The very basic format of the test involves at least two parallel tubes installed. Two transducers (a transmitter and a receiver) are lowered down to the bottom of the shaft, and are pulled up. The transit time of an ultrasonic pulse through the concrete between the tubes is measured by a data logger. As UPV transducers are pulled up, the UPV is measured and recorded versus the elevation. This provides engineers with a vertical profile of signal transit time. A modern CSL system uses an automated depth encoder to precisely record the position of the probes inside the access tubes.
Capabilities of Ultrasonic Corsshole Test
Crosshole Sonic Test is a great test for identifying Anomalies in concrete shafts such as soil inclusion, poor quality concrete (low density, low modulus), and major voids. In general, the transit time of ultrasonic pulse between every two access tubes is measured using a high precision data acquisition system. The resolution of the scan along elevation can be controlled by the rate of the withdrawal of the transducers in the tube (normally performed form the bottom to top). The resolution of the scan at each elevation depends on a number of parameters, such as the selected frequency (pulse wavelength), the number and horizontal spacing of access tubes. A modern CSL is equipped with transducers that can operate between 25 to 50 kHz, allowing detection of defects as small as 2.5” to 4” (in each horizon). It is recommended to keep the spacing of the probes to about 12’ (3.6 m).
Analysis of CSL Results
Two main method are often used by geotechnical engineers around the globe: 1) The Waterfall method, and 2) First Arrival Time (FAT). In addition, 2D/2D tomography maps can be generated to illustrate the location and extent of damage at each elevation.

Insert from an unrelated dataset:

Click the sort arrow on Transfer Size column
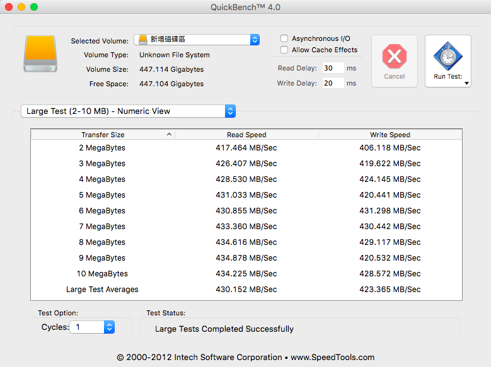 169,135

Waterfall Method for Analysis of CSL Test Results
In the Waterfall method, the results are presented as a profile based on complete ultrasonic pulse time histories. As a general practice, the positive peaks are presented by a dash line, whose width matches that of the original peak, and each negative peak is illustrated as a gap, creating a dashed line. These measurements are presented as a series of dash-lines along the shaft elevation, which allows for a more detailed review of the wave train, even when the first arrival cannot be detected. Figure … shows an example of the waterfall method.
First Arrival Time for Analysis of CSL Test Results
In this procedure, the arrival time of the first peak in the ultrasonic pulse wave train is (First Arrival Time, FAT), and the overall amplitude of the early part of pulse is measured. A practical challenge in the FAT method is distinguishing between peaks in the wave train, and the noise in the construction site. This is often performed through filtering out the noise by assigning a threshold value.

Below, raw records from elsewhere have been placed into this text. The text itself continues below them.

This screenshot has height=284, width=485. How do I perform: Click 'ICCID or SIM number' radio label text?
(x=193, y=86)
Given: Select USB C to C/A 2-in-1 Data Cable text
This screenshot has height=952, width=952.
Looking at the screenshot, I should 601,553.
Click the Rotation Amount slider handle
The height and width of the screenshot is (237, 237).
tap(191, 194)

Crosshole Tomography or tomographic analysis is an alteration of the Crosshole sonic logging that will provide image of an anomaly withing the shaft. Such image shows the shape and position of the affected zone. If regular CSL (horizontal setup) shows there might be a defect in the shaft, additional tests can be performed with transducers offset vertically to provide angled pulse paths. This will enable geotechnical engineers in locating the area and size of the defect.

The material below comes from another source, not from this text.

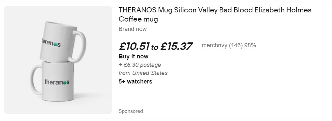
Task: Click the 5+ watchers label
Action: [135, 82]
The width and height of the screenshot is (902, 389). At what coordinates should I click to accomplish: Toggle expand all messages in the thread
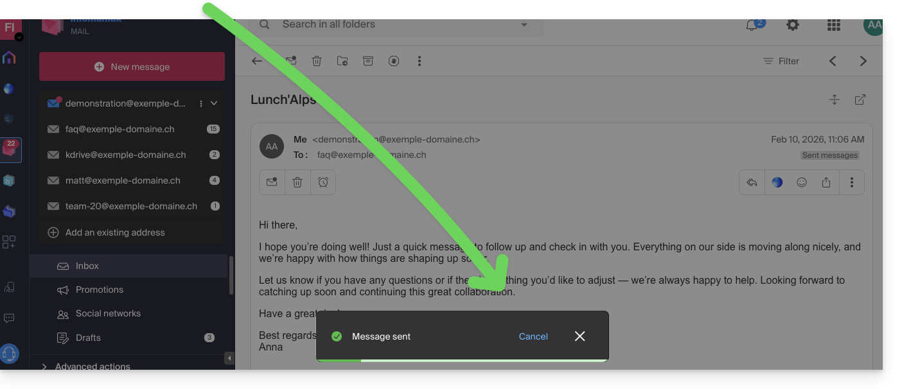tap(835, 99)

It is important to note that the Crosshole Tomography comes with all limitations related to effectively measuring the travel path of the pulse (which will not be straight line in most cases). The positioning of the access tubes might change along the pile length. If the CSL test results does not show any anomalies in the shaft, performing tomography test does not provide any extra information.
Key Advantages of Crosshole Sonic Logging
The interpretation of the test results in CSL test is relatively easy (compared to other tests, such as the low strain pile integrity test).
In theory, there is no limitations with regards to shaft length or diameter. The test results are not affected by skin friction, variation in soil stiffness, or damping characteristics.
The test can be further enhanced by implementing a diagonal positioning of the probes (in which the elevation of transmitting transducer has an offset with the receiving transducer). This would enable engineers in creating 2D and 3D maps of defects inside shaft.
Disadvantages and Practical Limitations
The main disadvantage of the test relates to the fact that most access tubes are installed inside the steel reinforcement cage. This would limit the amount of information that can be obtained from concrete area that lies beyond the the steel cage (which happens to be the most problematic area in most cases).
CSL test does not provide information about small horizontal defects.
Another practical consideration is the installation of tubes. As the shaft dimeter increases, the minimum number of access tubes is also increased. This will increase the number of paths that need CSL measurement (labor intensive and time consuming).
Access Tubes | Steel Access Tubes or PVC Access Tubes?
Proper selection of access tubes is critical in performing CSL test. Access tubes can either be steel, or PVC. However, experiences from North America have shown that the PVC tubes are less reliable, and might result in unwanted challenges such as debonding from the concrete. Plastic tends to lose its bond to concrete after a few weeks (following concrete placement). Since ultrasonic wave cannot pass through air, the debonding issue makes rendering the CSL test ineffective.
What is the proper size of Access Tubes?
Access tubes are typical 1 to 3 inches in diameter (40 mm – 50 mm). Access tubes are filled with water to provide acoustic coupling, as a result, they should be water tight at the ends to prevent the penetration of soil, groundwater and debris inside the tube.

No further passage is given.